2011-11-03by Andrew Rouchotas

Cloud giants like Amazon and Google are initiating a massive push towards distributed and replicated storage solutions for cloud computing. Their assertion is that the storage backbone for the cloud should be done via replicating data across commodity type of local storage hardware. Essentially, they are talking about network based RAID across multiple local storage servers. Amidst their claims that distributed storage concepts will one day make SAN solutions obsolete, I am strangely reminded of similar claims by Intel and others regarding the future of mainframe computers when 1U pizza boxes hit the market. At the time, it was postulated that distributed processing found in these intel based machines would be preferable to the centralized compute model offered by mainframes, and inevitably would spell the end of mainframes and the concept of consolidated computing. Clearly distributed processing did not put an end to consolidated mainframe computing, as many enterprises today utilize a hybrid approach to computing. Rest assured, the distributed storage model being so heavily promoted by several cloud giants today will not spell the end of consolidated SAN storage platforms. Having said this, there are clear benefits and disadvantages to each approach that must be considered when building a storage backbone for your cloud.
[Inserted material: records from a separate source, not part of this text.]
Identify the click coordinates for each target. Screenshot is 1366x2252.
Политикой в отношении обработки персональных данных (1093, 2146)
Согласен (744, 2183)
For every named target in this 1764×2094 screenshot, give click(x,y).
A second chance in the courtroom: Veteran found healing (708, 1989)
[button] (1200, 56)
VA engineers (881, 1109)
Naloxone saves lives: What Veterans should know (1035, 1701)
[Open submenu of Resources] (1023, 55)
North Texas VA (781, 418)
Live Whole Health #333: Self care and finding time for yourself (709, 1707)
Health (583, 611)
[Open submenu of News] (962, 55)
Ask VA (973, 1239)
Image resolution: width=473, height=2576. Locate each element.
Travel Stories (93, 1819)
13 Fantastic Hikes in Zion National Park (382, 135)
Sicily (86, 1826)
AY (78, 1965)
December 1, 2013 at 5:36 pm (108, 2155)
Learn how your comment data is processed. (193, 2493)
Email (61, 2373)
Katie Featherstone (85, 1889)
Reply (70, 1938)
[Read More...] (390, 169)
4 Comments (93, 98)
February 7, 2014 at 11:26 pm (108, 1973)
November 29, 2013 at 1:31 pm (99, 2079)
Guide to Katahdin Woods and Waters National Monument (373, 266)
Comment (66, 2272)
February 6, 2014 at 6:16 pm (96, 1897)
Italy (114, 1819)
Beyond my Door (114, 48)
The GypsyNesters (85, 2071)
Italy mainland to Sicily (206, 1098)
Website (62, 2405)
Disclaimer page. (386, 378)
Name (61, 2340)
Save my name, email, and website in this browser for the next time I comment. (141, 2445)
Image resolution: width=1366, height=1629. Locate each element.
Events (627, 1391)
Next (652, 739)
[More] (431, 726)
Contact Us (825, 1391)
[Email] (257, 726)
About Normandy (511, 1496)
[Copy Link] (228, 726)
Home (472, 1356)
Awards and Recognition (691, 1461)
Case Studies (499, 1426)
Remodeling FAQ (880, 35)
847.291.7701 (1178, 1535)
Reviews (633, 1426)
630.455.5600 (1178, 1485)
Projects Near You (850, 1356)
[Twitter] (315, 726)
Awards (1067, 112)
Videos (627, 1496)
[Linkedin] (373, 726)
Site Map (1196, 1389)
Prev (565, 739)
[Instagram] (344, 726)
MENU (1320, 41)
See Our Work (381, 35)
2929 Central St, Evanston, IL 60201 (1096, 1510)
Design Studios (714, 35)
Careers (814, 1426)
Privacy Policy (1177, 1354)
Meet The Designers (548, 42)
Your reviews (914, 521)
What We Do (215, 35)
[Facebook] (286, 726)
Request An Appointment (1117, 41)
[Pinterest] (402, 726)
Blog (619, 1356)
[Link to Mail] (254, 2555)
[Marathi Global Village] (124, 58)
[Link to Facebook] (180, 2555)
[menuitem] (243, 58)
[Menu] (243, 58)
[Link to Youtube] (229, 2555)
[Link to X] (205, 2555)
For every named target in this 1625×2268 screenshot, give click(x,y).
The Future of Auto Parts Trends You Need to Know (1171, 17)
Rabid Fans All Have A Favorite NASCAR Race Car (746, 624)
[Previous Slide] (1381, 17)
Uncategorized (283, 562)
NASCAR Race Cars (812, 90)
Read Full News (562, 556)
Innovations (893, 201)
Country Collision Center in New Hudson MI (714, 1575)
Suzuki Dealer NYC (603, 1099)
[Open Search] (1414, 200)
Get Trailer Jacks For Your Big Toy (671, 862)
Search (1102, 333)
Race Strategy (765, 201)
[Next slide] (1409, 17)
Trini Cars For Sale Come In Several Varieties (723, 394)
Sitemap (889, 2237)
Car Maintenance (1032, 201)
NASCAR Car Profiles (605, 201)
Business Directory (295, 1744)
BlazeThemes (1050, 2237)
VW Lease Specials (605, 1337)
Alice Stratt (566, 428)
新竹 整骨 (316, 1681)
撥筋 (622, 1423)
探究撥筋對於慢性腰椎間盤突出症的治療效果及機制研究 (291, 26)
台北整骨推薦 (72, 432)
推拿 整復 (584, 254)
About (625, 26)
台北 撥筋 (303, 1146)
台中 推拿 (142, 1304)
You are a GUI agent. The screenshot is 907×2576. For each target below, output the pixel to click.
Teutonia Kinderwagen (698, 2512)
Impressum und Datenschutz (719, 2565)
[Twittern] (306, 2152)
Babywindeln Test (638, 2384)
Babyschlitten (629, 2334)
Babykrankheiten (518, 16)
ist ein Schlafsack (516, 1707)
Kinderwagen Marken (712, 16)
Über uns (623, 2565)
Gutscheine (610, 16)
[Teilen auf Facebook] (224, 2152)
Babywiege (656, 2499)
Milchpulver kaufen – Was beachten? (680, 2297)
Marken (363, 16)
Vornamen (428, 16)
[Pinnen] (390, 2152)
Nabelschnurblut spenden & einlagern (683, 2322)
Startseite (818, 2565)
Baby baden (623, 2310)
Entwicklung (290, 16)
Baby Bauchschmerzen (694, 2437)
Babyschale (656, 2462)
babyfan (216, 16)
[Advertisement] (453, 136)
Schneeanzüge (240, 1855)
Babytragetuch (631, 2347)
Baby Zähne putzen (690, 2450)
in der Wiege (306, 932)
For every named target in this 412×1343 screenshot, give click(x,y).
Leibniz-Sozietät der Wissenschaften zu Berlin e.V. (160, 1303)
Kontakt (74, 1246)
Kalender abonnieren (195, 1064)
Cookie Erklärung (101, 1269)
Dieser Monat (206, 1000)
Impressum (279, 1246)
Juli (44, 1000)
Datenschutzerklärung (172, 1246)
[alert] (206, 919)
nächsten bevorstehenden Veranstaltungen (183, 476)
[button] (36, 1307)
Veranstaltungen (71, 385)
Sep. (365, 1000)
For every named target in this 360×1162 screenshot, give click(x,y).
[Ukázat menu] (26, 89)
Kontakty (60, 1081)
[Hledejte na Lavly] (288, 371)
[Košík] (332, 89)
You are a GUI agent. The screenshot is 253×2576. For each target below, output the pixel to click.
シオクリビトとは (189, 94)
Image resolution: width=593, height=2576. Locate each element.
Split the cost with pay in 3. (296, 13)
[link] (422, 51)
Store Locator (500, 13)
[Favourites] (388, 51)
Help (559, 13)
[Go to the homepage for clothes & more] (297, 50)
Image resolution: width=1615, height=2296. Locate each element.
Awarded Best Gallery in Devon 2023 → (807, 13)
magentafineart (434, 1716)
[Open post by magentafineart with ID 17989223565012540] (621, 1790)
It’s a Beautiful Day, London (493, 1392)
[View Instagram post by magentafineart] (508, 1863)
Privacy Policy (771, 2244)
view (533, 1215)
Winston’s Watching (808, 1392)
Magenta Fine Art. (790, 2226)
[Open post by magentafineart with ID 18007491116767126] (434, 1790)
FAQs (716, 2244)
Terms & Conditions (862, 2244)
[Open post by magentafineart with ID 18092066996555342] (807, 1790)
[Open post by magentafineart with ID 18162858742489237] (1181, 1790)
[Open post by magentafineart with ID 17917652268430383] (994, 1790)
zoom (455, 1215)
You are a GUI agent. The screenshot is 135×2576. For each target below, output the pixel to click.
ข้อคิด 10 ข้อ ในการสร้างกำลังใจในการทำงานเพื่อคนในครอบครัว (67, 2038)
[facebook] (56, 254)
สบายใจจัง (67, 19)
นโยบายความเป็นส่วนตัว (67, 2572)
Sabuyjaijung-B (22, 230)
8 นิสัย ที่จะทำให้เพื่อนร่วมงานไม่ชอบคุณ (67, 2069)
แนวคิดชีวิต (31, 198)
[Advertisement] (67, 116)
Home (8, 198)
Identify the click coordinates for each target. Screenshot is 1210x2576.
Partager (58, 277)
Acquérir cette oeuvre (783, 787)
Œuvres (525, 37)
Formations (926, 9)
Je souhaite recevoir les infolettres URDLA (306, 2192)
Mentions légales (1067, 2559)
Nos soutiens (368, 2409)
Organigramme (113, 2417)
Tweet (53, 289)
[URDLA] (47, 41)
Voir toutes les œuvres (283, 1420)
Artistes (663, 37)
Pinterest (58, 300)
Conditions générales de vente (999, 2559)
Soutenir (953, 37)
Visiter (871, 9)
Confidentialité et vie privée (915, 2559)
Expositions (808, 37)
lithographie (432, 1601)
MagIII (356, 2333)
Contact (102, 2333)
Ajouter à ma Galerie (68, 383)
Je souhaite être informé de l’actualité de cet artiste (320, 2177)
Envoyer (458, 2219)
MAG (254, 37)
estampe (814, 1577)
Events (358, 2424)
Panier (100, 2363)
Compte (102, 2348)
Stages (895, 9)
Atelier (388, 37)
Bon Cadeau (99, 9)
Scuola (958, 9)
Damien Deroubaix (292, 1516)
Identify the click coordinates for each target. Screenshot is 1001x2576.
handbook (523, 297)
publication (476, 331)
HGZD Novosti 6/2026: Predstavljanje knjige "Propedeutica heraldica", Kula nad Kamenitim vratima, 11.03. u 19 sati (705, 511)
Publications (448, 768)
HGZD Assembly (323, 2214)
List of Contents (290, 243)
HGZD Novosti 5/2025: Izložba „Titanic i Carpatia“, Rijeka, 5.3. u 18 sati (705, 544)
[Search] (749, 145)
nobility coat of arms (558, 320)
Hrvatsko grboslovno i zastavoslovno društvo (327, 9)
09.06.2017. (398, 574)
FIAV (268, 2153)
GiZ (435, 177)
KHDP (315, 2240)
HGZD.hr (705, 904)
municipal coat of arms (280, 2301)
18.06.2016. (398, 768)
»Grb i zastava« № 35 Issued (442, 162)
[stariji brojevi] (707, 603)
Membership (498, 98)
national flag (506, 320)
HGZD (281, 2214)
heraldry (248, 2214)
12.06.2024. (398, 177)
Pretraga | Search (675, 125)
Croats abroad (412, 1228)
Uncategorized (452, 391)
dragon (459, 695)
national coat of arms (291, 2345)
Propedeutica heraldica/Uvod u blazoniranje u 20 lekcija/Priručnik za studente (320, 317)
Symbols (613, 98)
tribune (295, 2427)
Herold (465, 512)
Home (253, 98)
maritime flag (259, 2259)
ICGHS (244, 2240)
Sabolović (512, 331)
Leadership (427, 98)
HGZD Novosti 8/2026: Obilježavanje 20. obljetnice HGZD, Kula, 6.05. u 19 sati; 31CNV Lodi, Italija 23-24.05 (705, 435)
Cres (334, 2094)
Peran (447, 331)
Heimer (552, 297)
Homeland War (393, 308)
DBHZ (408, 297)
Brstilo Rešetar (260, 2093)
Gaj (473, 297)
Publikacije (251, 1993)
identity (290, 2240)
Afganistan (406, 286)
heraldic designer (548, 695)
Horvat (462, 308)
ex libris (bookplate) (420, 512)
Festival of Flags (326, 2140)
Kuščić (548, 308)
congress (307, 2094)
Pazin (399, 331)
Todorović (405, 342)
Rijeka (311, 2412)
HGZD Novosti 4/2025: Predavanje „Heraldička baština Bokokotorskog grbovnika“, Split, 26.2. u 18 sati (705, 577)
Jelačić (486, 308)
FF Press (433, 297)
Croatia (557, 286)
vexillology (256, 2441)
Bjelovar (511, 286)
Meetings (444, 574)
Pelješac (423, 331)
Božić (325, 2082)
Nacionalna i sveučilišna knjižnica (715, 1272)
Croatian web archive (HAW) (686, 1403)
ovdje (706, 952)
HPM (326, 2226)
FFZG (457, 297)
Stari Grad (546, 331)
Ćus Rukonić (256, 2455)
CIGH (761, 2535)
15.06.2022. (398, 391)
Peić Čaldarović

The majority of service providers offering public cloud solutions today have looked to a consolidated storage platform for their various cloud solutions. The reasons for this are well understood. The hypervisor + consolidated SAN storage platform is natively supported by the most common hypervisors (VMware, Xen,KVM) as a mechanism for achieving high availability and elasticity. Additionally, support for existing applications and platforms is natively available with this infrastructure. Unfortunately, without proper architecture and planning, consolidated storage platforms can represent a large single point of failure or a large network & disk based IO bottleneck. This sort of poor planning and poor architecture has tarnished the reputation of consolidated storage platforms as well as the notion of public clouds as production ready for mission critical applications. Expensive and proprietary storage platforms (EMC, NetAPP, EqualLogics) are certainly mature and ready storage solutions. For the average service provider, the entry level sticker price made it virtually impossible for providers to offer effective replication and redundancy at the SAN level which led to various significant outages and even data loss. When work loads increased and providers were not able to effectively increase total throughput and/or add in caching layers to offset the workloads, poor performance began to creep into the equation. The issues fundamentally however were related to poor architecture and lack of redundancy. In order to address these concerns, service providers are now circling back and investing in redundant architecture, investing in 10G and bonded 10G networking, as well as, investing in extensive caching layers to offset and seamlessly serve massive and unpredictable workloads that are typically found in large public cloud deployments. The results for those that have invested in upgrading and evolving their infrastructure have been excellent. A properly built consolidated cloud storage backbone can be redundant multiple times over in every single aspect. With adequate and elastic SSD caching, reads and writes can be delivered at SSD speeds, regardless of what drives and what IOPS are available behind them.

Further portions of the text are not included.